# Set task
Copy each of the items below word for word, and leave the pictures out of your copy.
# start of Input
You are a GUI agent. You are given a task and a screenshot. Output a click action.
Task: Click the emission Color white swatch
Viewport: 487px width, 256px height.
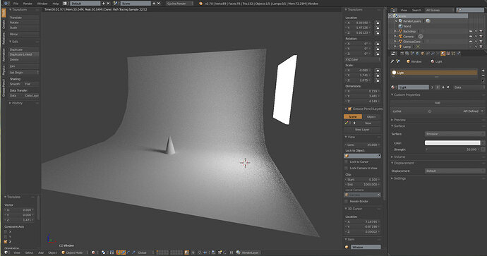452,142
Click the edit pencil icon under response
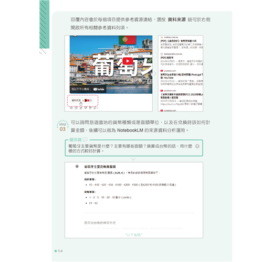The width and height of the screenshot is (273, 262). [x=90, y=108]
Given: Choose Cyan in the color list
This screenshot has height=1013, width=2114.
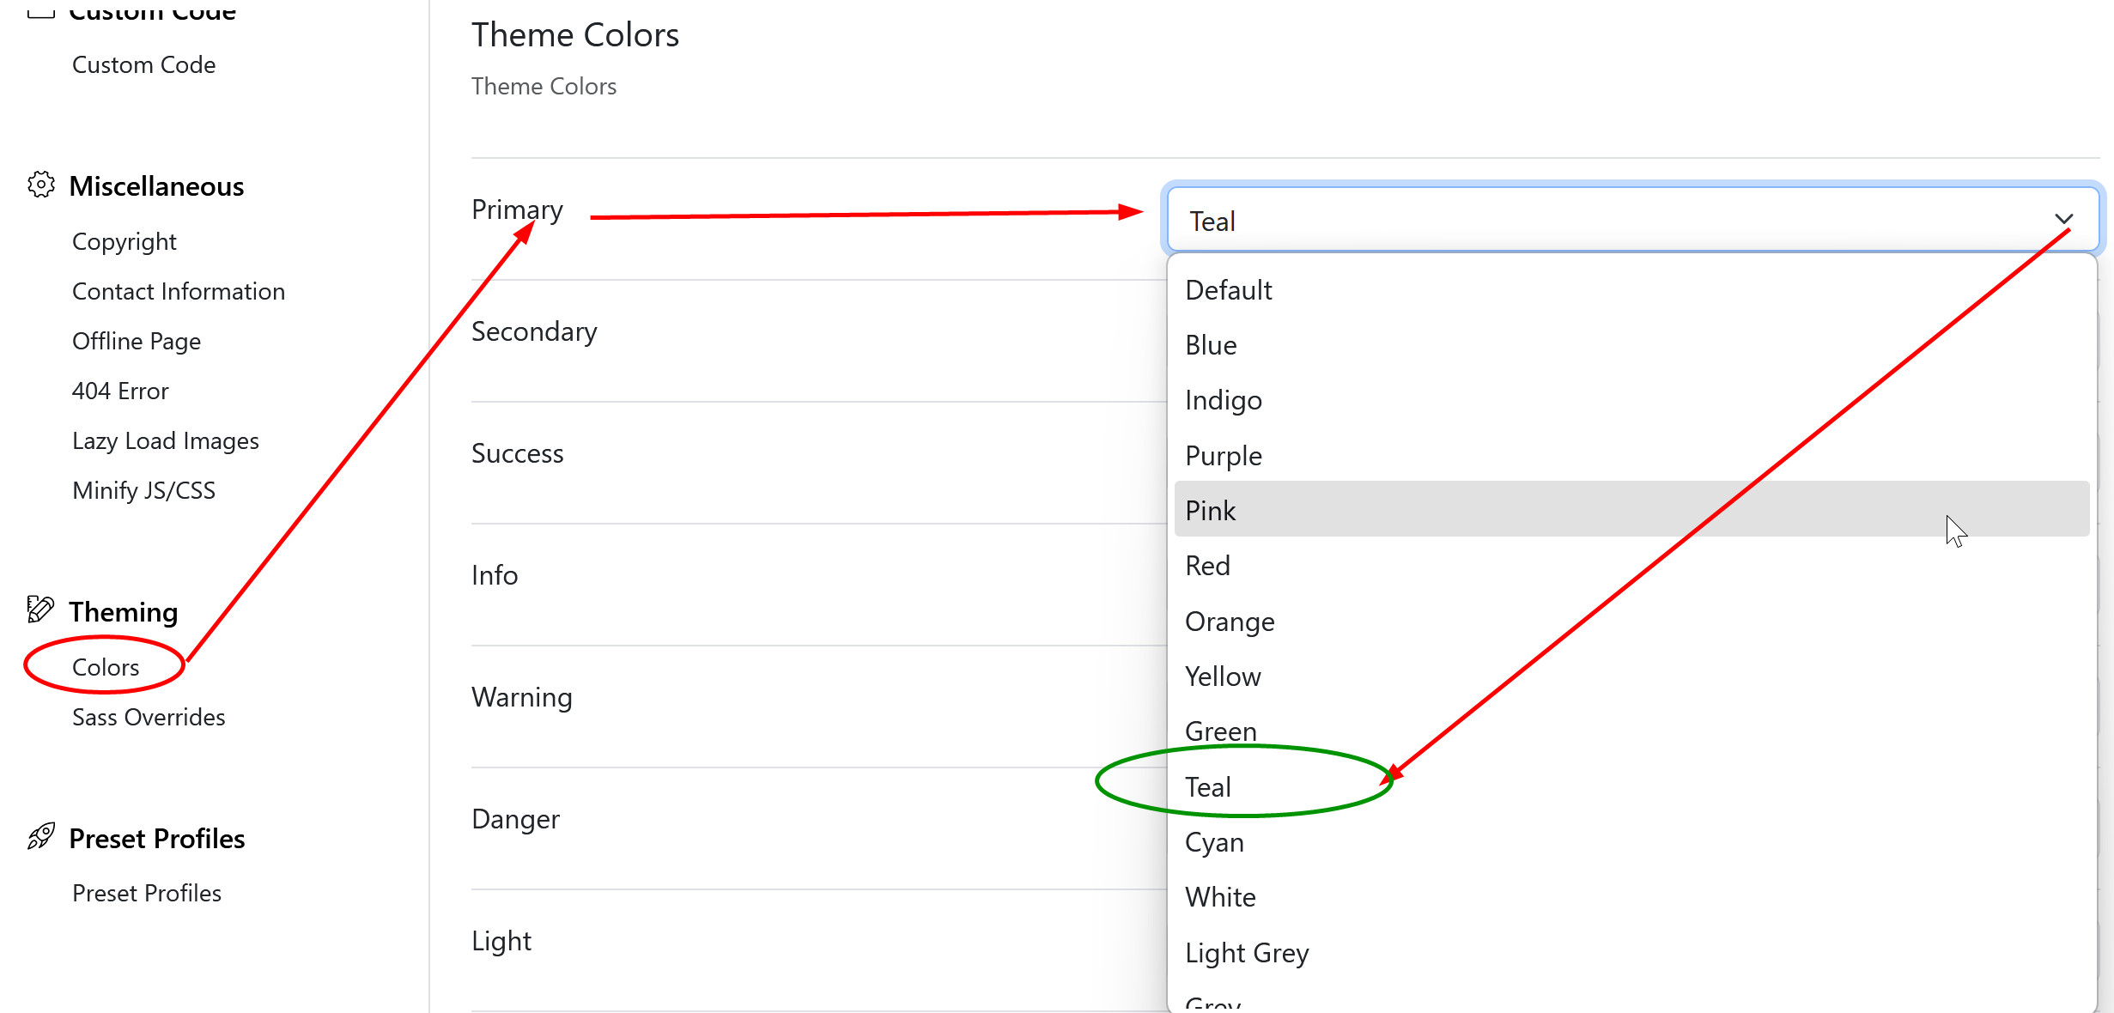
# end of Input
# Written reply
You are a GUI agent. You are given a task and a screenshot. Output a click action.
Task: Click the emission Color white swatch
Viewport: 487px width, 256px height.
452,142
Click the edit pencil icon under response
The width and height of the screenshot is (273, 262). [x=90, y=108]
Given: Choose Cyan in the color list
This screenshot has height=1013, width=2114.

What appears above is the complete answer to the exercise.